Photographs taken of the president’s tour of Solyndra in 2010 have accompanied almost every article written about the company’s bankruptcy, but they are more significant than most newspapers probably realize. The president looks as though he is visiting his own factory, and indeed, a $535 million federal loan was as much the cause of Solyndra’s new plant as the company’s entrepreneurial founders. The subsequent collapse of this green jobs poster boy is a painful reminder that work -- truly human work -- is not mere employment, and policy made in ignorance of this fact will fail.
Stimulus efforts like the Solyndra loan come from Washington’s concern for jobs, which is well intentioned. Millions of people have lost their jobs since the 2008 crash, and an economic recovery is directly in line with the common good.
But a concern for jobs, simply, is dangerous. The dignity of a man’s employment does not come from his salary per se. Rather, it comes from his nature -- man is called to work, to till the soil, from the very beginning, and the nobility of his labor is wrapped up in both the activity itself and in its ends. It does not befit a man to do work that is of no consequence.
Sadly, in the rush to “create jobs” by government stimulus, little thought is given to what work really is, or how more of it can be created. It is considered enough that a job run from nine in the morning till five in the afternoon, and that it come with a regular paycheck.
The green jobs movement is especially guilty of this unthinking attitude -- indeed, it has never been defined what a green job is, and various bodies give widely varying definitions. If it’s not known broadly what a green job is, it won’t be possible to know whether all green jobs are compatible with the dignity of human labor, and whether governments are really capable of spurring their creation.
The indefinite nature of a green job is among the many problems noted in a March 2009 paper called “7 Myths About Green Jobs,”  by Andrew P. Morriss et al. (Yes, it was published the very same month that the Energy Department announced Solyndra’s loan.) Every myth raised and debunked by the authors, every systemic problem with publicly funding green industry, has its root in an empty understanding of work.
For example, green jobs policy emphasizes increasing employment over productivity, and that results in less productive, poorly paying jobs. To quote the 7 Myths authors, “Green jobs estimates promise greatly expanded (and pleasant and well-paid) employment. This promise is false.” (Also see the new book, The False Promise of Green Energy  by Morriss, et al. Cato, 2011). You can provide greatly expanded, and pleasant, and well-paid employment if you invent the Google search algorithm. Otherwise, more pedestrian growth is to be expected.
Ironically, the narrow focus on jobs created by green businesses means that advocates measure the industry according to the resources it consumes, not what it produces. Lawyers, accountants, and other support staff do meaningful work, and without them business could not go on, but you couldn’t have an economy made up only of consultants and their lawyers and accountants.
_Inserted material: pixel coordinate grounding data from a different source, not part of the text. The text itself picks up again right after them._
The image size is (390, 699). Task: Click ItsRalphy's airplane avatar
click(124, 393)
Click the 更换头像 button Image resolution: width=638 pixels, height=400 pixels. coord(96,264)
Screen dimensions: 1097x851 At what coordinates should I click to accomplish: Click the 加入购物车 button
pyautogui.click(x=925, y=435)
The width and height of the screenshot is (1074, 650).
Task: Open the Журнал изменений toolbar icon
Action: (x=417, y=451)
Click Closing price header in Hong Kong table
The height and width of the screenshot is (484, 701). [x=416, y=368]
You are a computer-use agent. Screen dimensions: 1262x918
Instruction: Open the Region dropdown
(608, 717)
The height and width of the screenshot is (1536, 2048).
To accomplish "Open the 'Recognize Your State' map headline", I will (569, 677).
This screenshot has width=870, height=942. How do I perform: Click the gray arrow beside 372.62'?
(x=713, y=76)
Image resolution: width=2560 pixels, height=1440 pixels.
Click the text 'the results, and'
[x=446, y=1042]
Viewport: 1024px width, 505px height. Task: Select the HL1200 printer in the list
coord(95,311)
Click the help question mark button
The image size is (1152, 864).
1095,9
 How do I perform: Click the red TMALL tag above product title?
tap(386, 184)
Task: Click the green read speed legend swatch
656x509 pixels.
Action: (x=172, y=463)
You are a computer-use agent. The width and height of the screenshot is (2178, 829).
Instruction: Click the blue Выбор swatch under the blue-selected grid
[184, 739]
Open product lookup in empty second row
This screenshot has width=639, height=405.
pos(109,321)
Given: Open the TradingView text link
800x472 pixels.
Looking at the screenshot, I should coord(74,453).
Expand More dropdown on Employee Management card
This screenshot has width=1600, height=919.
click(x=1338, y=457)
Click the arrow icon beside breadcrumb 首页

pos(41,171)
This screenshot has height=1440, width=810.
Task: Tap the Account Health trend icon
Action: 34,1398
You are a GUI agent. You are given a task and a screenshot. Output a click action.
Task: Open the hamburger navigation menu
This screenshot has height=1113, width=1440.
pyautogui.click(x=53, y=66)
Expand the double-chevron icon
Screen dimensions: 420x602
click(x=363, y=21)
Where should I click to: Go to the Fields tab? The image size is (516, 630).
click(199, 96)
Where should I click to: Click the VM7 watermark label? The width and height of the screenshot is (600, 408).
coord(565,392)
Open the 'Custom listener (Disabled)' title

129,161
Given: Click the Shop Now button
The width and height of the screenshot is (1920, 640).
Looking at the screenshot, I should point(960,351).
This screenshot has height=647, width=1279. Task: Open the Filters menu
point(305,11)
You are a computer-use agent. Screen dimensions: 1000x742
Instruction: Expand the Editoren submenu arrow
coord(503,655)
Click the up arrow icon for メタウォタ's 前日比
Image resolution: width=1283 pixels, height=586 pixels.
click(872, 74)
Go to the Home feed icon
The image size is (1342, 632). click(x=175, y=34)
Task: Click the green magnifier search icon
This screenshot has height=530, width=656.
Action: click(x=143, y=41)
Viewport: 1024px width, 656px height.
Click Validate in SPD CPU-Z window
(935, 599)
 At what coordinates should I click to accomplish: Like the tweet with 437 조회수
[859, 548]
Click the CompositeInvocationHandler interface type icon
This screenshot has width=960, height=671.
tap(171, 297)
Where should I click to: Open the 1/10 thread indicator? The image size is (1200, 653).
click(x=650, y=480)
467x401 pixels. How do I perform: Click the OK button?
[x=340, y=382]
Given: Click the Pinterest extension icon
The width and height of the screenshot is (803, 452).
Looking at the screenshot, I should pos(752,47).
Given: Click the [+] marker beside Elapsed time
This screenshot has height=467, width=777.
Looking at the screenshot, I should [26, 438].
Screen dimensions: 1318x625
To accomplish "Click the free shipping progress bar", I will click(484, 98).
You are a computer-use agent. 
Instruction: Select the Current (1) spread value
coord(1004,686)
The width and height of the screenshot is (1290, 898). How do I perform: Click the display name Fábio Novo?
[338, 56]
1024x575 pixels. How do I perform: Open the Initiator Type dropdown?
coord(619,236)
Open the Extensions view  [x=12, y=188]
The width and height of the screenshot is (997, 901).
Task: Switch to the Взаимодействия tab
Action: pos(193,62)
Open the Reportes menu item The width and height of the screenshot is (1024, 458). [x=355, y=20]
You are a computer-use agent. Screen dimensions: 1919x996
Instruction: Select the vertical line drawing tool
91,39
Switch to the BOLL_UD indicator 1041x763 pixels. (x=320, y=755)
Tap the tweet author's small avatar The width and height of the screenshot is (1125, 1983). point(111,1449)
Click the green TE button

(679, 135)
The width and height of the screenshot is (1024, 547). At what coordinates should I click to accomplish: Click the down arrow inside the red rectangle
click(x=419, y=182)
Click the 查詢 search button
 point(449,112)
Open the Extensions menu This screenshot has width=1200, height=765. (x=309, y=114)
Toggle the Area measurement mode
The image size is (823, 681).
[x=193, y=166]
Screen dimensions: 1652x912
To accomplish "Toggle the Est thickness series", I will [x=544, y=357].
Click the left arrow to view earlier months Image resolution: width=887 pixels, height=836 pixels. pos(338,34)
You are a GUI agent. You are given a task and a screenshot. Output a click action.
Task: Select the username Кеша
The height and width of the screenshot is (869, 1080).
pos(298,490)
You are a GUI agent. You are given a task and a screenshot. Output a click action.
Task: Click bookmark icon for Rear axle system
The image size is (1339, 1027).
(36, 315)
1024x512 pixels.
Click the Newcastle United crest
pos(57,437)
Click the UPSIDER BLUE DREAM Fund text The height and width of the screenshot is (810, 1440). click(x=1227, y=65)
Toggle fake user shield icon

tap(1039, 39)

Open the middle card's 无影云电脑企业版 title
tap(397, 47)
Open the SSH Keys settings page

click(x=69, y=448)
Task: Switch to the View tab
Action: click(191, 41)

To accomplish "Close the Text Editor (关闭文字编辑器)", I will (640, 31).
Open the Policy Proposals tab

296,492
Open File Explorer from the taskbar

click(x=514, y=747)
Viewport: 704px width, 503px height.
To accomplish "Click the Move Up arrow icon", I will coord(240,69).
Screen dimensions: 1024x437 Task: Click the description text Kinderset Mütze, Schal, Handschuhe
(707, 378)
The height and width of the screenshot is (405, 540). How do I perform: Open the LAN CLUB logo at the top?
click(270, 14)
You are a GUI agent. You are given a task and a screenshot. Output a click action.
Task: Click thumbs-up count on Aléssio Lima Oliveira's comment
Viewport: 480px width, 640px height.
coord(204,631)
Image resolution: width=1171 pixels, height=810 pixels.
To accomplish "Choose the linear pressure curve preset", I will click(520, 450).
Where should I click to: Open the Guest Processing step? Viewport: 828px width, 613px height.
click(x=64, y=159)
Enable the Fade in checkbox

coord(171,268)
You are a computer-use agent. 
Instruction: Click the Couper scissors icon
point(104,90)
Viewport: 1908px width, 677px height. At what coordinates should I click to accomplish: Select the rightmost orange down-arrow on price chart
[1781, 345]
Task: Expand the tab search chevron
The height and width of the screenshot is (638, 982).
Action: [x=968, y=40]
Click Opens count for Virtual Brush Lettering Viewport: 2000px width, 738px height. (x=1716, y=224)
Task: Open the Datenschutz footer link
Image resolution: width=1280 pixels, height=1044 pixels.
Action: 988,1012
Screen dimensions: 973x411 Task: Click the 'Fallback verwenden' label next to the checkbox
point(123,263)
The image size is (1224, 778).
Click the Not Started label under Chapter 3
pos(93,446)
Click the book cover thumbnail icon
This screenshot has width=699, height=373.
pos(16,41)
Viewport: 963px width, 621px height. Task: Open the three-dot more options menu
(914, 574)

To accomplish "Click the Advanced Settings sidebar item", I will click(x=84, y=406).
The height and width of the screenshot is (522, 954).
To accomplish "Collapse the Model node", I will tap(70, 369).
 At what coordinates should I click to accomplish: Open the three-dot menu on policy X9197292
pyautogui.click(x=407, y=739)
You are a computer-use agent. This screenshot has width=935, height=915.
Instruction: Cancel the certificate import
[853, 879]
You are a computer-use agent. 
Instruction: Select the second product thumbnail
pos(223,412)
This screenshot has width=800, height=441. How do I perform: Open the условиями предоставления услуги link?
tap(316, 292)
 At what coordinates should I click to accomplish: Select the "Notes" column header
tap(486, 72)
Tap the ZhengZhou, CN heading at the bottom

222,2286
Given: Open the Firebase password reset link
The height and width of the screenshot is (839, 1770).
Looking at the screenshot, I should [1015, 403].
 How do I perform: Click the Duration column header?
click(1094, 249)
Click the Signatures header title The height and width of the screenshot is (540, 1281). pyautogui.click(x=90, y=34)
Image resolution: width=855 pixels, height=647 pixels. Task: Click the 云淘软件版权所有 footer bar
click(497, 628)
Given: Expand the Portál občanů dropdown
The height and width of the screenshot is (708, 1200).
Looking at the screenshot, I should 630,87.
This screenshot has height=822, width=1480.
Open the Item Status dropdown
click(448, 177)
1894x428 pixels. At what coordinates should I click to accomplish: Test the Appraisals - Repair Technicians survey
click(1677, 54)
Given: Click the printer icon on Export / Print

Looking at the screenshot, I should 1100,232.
What at first seemed like a mystery -- how we could spend half-a-billion dollars on 1,100 jobs, and after two years everyone gets fired -- becomes clearer. As the 7 Myths study found, “A constant in the green jobs literature is the idea that maximizing employment, not maximizing human welfare, is the goal.”
If the federal government and the green jobs lobby do not understand human work, who ought to be relied upon for job creation? The entrepreneur. The photos of President Obama at Solyndra depict the replacement of entrepreneurialism by government, and that’s the most troubling thing about the story.
The risks taken within the free market by an entrepreneur are calculated to yield a profit. That profit is, as Pope John Paul II put it, “the result of the overall expansion of work and the wealth of society.” The entrepreneur must create meaningful jobs, or else face the consequences imposed by the market.
Governments, because of their coercive power, do not feel the consequences of failure. The Department of Energy is the entrepreneur’s antagonist: it has just taken $535 million and flushed it, over the course of two years, down the drain. The loss was unintentional, but predictable, and we should expect that it will happen again, because the department’s work as a regulatory body is to consume, not to produce—as long as it is pretended that a job is nothing more than a desk and a salary, “jobs” will be created at a loss.
No arm of the government can purchase jobs as commodities and promote the common good, because such a purchase commodifies the worker and strips him of the dignity of real work.
Kenneth Spence is a communications associate at the Acton Institute.